Wer sich im Internet „erschreckende“ Videos über manche Behandlungen ansieht, könnte meinen, dass solche Eingriffe wirklich schmerzhaft sind.
Gerade die Angst vor Schmerzen hält viele Frauen davon ab, eine Kosmetikerin aufzusuchen.
Doch ist diese Angst wirklich berechtigt?

Vor nahezu jeder Injektionsbehandlung besteht die Möglichkeit, eine Anästhesie durchzuführen – das biete ich selbstverständlich meinen Patientinnen an.

Ein wichtiger Punkt ist das Fehlen von Gegenanzeigen.
Zum Beispiel ist eine Unverträglichkeit gegenüber Anästhetika wie Lidocain, Novocain, Procain usw. eine Kontraindikation.

Welche Arten von Anästhesie werden angewendet?

✅ In meiner Praxis setze ich verschiedene Methoden ein. Am häufigsten verwende ich eine Betäubungscreme, die 20–30 Minuten vor der Behandlung auf die Haut aufgetragen wird.
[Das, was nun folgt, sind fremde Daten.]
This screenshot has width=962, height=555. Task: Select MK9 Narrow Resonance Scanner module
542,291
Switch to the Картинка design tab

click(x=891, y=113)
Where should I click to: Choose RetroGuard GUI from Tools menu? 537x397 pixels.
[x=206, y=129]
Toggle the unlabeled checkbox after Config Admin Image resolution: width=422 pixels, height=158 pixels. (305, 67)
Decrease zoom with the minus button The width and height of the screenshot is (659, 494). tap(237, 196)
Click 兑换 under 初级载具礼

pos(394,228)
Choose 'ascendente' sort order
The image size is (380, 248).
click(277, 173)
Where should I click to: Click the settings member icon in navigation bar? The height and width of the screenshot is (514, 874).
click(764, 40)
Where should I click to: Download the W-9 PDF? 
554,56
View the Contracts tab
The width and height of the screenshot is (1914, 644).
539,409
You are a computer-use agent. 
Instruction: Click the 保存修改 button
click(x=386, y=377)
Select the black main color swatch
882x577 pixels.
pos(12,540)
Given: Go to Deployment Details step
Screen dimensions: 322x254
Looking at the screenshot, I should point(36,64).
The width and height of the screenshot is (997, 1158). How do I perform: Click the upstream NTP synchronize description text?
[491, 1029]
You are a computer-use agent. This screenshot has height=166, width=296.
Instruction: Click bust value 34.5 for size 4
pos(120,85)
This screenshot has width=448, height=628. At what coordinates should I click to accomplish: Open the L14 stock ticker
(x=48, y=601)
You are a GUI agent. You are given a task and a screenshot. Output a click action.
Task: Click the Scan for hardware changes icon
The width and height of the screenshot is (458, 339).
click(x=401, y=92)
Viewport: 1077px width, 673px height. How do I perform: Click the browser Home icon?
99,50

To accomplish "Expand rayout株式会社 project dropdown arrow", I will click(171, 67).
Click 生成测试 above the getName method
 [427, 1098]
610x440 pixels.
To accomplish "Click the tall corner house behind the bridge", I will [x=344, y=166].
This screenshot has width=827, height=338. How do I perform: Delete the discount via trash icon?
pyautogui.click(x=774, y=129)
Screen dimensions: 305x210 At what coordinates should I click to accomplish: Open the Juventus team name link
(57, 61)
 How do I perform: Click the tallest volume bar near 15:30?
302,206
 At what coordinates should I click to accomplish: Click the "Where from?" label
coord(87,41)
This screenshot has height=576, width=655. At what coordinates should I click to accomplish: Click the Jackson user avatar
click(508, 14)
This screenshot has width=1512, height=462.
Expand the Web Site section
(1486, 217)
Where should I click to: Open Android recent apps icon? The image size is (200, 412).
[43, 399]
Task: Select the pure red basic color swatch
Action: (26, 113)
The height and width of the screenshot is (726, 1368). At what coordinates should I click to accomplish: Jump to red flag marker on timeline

✅ Bei Lippenkorrekturen kann ich für besonders schmerzempfindliche Patientinnen zusätzlich eine Lokalanästhesie mit Lidocain nach Art einer Zahnbehandlung durchführen.

Außerdem gibt es für die Konturierung von Lippen, Wangen und anderen Gesichtsbereichen Filler, die bereits Lidocain enthalten, wie z.B. Juvederm, Stylage, Belotero.

Bei der Anwendung von Radiesse wird dem Präparat immer Lidocain zugesetzt.

❤️ Sie müssen also keine Angst vor starken Schmerzen haben.